Los niños con deficiencia visual tienen difi­cultades en iniciar una serie de aprendizajes como son:

 

Estas deficiencias se reflejarán en una po­bre conciencia de la posición, dirección y distan­cia en relación a su propio cuerpo, en la orien­tación de su cuerpo con el medio ambiente que le rodea, en la falta de retroalimentación que le produciría la imitación y la comprobación de las acciones motrices.
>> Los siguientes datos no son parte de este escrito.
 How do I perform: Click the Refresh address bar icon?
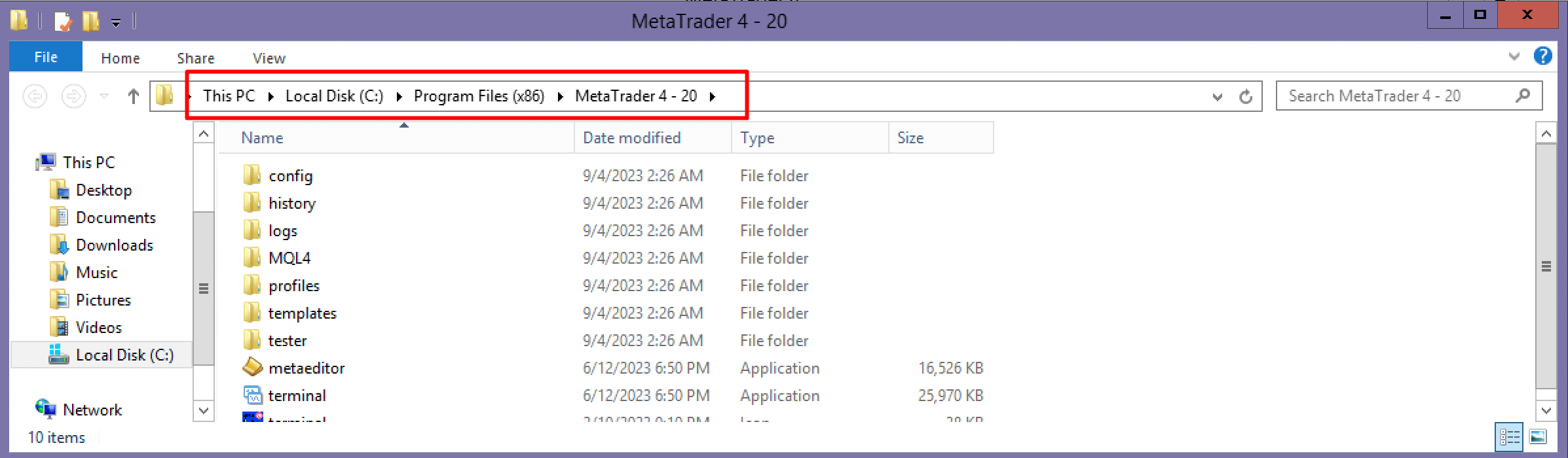tap(1245, 97)
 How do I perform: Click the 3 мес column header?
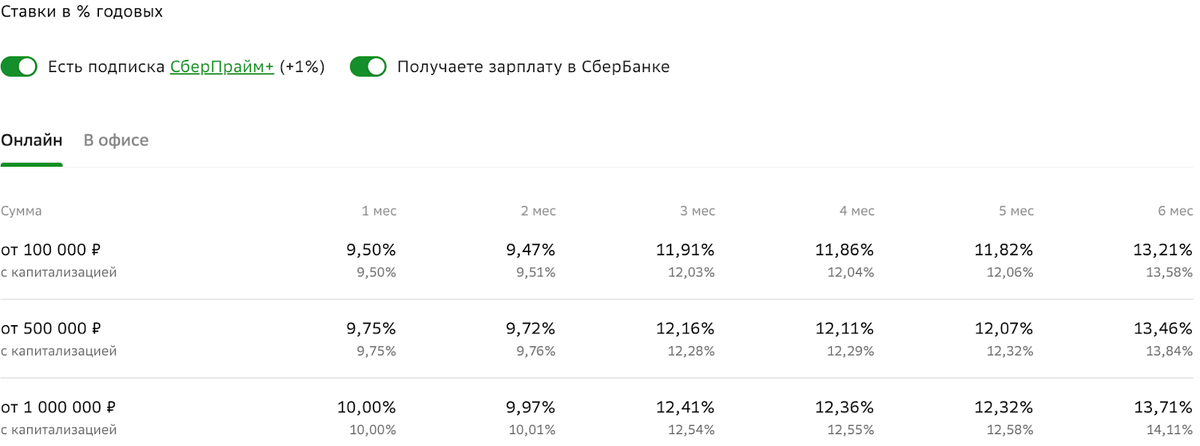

Todo esto producirá una len­titud en la marcha; para la que aumentan la base de sustentación y cambian el peso del cuer­po de lado a lado; en la coordinación de los movimientos y en el control postural.

 

Dentro de la educación de las actividades motoras se buscará estimular otras vías alter­nativas como son: la auditiva y la táctil-­kinestésico. Dentro de la programación de acti­vidades, al niño se le debe de familiarizar con el espacio físico explorando y realizando la activi­dad co‑activamente con el terapeuta hasta que tenga seguridad en sus acciones, dándole infor­mación inmediata y exacta sobre los resultados de su intento. Es así que el niño aprenderá a anticipar una acción futura.